[Exercise]
Put the stretch from the start of the entries through the line containing "Action: [x=396, y=71]" into a numbered list, leaving out any blank lines.

══ Entries supplied ══

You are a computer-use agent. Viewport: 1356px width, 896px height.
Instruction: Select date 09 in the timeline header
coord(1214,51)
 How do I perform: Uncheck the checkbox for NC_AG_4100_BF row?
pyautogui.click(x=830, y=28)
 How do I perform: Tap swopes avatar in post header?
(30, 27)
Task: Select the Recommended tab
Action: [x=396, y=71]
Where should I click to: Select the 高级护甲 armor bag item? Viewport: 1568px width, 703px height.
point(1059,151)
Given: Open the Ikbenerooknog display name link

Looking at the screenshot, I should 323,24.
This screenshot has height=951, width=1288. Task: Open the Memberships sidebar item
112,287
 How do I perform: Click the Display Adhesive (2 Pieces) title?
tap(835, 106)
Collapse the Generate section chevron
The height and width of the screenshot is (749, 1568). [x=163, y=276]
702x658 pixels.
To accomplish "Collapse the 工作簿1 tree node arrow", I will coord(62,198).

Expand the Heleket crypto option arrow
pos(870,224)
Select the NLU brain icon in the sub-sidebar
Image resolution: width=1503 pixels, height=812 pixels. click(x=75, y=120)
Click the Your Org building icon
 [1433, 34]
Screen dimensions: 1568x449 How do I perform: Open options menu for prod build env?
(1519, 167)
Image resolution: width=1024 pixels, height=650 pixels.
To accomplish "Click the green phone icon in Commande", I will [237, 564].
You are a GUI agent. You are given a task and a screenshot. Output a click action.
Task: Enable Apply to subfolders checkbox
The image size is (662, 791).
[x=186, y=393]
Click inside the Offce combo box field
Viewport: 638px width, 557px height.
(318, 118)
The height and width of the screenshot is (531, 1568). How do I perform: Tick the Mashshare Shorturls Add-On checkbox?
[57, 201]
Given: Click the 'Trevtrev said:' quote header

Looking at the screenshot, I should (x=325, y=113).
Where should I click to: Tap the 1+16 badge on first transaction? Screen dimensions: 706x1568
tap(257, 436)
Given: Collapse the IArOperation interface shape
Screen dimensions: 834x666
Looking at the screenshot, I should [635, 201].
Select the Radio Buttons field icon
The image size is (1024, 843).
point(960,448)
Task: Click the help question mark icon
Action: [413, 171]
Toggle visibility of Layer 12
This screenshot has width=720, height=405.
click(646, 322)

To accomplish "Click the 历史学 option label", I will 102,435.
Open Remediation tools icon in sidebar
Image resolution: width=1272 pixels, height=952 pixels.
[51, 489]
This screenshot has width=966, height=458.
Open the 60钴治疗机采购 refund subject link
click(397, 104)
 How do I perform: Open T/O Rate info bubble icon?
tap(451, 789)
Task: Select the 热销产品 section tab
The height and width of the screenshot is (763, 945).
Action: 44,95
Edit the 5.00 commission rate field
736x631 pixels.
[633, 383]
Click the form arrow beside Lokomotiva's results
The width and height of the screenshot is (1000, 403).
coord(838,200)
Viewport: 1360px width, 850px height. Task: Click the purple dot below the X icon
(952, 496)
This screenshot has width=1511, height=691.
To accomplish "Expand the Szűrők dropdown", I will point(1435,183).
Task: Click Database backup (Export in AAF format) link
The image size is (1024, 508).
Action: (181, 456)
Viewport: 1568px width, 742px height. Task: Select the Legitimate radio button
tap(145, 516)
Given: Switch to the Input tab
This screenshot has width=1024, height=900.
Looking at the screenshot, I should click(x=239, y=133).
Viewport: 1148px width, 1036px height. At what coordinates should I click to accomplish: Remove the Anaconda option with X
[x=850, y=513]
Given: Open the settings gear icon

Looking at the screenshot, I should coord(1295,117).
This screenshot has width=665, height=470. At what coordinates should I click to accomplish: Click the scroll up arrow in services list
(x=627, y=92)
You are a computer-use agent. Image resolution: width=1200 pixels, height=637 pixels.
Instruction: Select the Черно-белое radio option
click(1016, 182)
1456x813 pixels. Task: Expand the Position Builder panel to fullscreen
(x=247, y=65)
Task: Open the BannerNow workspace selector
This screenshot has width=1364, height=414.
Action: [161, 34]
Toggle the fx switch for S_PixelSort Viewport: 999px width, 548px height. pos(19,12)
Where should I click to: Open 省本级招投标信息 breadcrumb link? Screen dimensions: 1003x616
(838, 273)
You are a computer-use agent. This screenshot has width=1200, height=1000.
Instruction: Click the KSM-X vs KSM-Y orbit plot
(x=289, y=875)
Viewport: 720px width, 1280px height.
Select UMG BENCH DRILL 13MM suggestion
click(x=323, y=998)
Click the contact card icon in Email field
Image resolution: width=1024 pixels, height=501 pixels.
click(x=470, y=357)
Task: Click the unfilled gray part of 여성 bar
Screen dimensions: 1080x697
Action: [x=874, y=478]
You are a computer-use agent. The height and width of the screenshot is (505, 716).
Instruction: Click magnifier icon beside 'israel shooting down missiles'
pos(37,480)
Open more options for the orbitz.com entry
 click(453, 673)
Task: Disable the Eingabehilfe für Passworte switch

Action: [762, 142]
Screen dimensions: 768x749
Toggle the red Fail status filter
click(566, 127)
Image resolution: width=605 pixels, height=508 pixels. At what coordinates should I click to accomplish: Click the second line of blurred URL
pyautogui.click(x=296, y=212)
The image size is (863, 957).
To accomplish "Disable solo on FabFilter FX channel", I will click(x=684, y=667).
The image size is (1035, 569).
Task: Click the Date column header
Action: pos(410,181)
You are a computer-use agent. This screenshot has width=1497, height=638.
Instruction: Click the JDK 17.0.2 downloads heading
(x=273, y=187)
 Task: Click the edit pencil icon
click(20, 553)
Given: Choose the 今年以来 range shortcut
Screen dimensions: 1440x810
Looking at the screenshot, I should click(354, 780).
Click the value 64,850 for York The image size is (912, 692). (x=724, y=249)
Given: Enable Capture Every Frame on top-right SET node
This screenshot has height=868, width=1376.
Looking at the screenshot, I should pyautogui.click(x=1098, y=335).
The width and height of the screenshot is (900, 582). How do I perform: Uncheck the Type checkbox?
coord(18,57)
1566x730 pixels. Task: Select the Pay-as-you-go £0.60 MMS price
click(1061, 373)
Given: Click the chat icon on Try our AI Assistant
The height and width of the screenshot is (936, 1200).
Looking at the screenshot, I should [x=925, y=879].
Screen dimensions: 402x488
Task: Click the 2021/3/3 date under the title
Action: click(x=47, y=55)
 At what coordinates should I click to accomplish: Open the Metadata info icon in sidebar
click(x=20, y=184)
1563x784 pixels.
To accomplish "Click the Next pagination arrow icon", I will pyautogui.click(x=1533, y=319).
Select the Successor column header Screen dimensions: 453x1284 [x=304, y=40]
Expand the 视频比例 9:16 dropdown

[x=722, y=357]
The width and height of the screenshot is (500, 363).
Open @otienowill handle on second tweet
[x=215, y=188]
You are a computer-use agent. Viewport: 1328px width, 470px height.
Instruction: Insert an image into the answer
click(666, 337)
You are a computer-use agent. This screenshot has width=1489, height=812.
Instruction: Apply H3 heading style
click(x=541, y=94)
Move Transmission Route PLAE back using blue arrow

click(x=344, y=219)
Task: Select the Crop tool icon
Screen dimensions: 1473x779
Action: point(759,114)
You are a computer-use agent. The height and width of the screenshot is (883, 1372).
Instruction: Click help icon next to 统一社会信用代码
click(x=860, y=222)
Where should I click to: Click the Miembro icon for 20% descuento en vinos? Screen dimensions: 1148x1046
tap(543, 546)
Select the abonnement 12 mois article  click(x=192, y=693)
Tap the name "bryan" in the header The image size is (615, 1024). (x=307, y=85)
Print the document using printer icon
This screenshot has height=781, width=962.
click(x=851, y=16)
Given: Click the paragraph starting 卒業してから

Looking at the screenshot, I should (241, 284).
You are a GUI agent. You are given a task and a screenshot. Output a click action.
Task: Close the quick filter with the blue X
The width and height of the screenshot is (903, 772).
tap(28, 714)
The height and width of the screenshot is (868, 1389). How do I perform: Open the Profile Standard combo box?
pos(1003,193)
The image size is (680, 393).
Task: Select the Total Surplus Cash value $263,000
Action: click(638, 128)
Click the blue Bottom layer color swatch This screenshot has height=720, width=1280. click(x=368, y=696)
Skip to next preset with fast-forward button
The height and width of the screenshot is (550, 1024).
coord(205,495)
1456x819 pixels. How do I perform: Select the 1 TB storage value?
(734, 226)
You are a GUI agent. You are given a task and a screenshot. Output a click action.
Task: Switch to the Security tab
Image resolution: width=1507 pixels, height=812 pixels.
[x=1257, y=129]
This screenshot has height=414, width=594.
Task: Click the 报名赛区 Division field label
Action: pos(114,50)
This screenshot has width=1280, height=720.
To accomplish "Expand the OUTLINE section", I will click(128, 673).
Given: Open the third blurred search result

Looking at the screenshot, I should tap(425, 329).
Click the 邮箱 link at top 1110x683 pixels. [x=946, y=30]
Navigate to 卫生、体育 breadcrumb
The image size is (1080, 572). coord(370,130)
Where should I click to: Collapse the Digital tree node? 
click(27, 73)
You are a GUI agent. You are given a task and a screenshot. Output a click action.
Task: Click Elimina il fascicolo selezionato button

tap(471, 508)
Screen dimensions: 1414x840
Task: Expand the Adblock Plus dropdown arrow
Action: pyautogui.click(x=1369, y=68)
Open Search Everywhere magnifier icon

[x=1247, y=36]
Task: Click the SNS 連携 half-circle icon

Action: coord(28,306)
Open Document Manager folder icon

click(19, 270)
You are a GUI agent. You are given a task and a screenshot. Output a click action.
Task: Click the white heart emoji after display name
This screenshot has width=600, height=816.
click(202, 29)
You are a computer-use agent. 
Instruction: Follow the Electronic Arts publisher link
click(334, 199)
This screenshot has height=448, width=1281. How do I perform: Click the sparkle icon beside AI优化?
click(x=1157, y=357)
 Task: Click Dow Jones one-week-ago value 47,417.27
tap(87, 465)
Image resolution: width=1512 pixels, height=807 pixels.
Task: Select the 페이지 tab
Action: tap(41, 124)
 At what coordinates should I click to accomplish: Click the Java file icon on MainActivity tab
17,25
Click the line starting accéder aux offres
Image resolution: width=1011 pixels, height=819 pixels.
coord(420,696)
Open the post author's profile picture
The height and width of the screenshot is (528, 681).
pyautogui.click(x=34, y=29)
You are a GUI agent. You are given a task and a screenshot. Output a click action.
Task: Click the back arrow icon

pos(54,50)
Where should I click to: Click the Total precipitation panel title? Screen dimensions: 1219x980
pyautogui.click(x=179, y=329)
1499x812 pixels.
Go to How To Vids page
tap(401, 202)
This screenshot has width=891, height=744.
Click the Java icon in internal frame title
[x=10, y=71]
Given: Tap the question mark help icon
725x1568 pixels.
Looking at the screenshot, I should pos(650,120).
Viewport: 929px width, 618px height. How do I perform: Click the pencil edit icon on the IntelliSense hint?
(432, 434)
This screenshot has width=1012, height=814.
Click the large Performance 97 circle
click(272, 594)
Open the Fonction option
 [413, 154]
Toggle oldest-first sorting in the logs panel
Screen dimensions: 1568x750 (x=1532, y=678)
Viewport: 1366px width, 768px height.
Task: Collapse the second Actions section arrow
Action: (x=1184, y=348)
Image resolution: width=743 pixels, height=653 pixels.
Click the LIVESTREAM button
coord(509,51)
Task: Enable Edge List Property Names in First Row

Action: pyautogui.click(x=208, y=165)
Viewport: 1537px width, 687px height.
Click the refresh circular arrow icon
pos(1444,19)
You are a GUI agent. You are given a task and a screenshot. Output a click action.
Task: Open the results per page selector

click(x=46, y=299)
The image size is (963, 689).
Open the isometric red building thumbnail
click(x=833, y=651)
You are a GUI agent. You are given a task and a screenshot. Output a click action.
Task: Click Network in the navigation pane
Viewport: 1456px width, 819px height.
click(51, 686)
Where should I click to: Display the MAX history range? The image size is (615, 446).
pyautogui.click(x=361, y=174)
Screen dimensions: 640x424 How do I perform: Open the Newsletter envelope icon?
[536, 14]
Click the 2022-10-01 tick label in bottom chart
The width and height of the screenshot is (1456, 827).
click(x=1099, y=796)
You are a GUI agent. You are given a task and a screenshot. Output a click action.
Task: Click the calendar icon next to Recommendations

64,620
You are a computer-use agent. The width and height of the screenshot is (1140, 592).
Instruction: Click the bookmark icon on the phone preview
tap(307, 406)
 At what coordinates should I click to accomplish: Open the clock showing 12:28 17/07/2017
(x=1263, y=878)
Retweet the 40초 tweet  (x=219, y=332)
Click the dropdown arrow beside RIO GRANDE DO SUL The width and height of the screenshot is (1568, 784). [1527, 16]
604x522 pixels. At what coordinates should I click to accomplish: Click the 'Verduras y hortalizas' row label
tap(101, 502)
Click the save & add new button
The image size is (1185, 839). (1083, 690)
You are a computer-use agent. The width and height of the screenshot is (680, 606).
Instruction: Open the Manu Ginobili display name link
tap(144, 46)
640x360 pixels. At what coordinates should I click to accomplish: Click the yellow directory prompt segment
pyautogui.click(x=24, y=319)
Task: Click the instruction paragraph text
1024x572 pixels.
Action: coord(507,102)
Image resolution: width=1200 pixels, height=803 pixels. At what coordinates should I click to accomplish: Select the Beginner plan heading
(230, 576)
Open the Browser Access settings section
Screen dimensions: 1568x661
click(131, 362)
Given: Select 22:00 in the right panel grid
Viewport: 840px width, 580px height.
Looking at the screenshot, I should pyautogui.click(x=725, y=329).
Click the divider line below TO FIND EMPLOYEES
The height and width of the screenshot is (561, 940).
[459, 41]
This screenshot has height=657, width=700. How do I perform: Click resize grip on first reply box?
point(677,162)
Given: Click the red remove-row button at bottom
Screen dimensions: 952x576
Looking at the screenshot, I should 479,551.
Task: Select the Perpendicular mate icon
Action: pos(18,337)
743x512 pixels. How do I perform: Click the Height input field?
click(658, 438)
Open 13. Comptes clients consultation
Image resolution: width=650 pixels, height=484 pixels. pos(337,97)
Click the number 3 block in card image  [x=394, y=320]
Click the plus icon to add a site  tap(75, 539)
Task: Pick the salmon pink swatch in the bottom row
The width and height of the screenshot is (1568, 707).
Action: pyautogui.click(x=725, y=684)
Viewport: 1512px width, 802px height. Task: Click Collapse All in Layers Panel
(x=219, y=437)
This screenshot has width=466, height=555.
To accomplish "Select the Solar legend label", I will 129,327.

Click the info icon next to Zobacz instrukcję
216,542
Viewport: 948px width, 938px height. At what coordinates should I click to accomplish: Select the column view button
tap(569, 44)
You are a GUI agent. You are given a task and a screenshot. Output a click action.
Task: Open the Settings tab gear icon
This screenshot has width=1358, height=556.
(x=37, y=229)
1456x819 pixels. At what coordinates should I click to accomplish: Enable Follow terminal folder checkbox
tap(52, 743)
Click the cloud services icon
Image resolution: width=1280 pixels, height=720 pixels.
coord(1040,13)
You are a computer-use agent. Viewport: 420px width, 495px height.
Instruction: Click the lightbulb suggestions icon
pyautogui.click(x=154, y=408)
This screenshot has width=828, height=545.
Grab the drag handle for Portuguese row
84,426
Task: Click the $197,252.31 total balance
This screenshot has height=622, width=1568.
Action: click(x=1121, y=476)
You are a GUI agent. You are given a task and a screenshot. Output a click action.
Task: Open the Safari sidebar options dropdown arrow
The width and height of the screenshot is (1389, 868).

═══

[Final answer]
1. You are a computer-use agent. Viewport: 1356px width, 896px height.
2. Instruction: Select date 09 in the timeline header
3. coord(1214,51)
4.  How do I perform: Uncheck the checkbox for NC_AG_4100_BF row?
5. pyautogui.click(x=830, y=28)
6.  How do I perform: Tap swopes avatar in post header?
7. (30, 27)
8. Task: Select the Recommended tab
9. Action: [x=396, y=71]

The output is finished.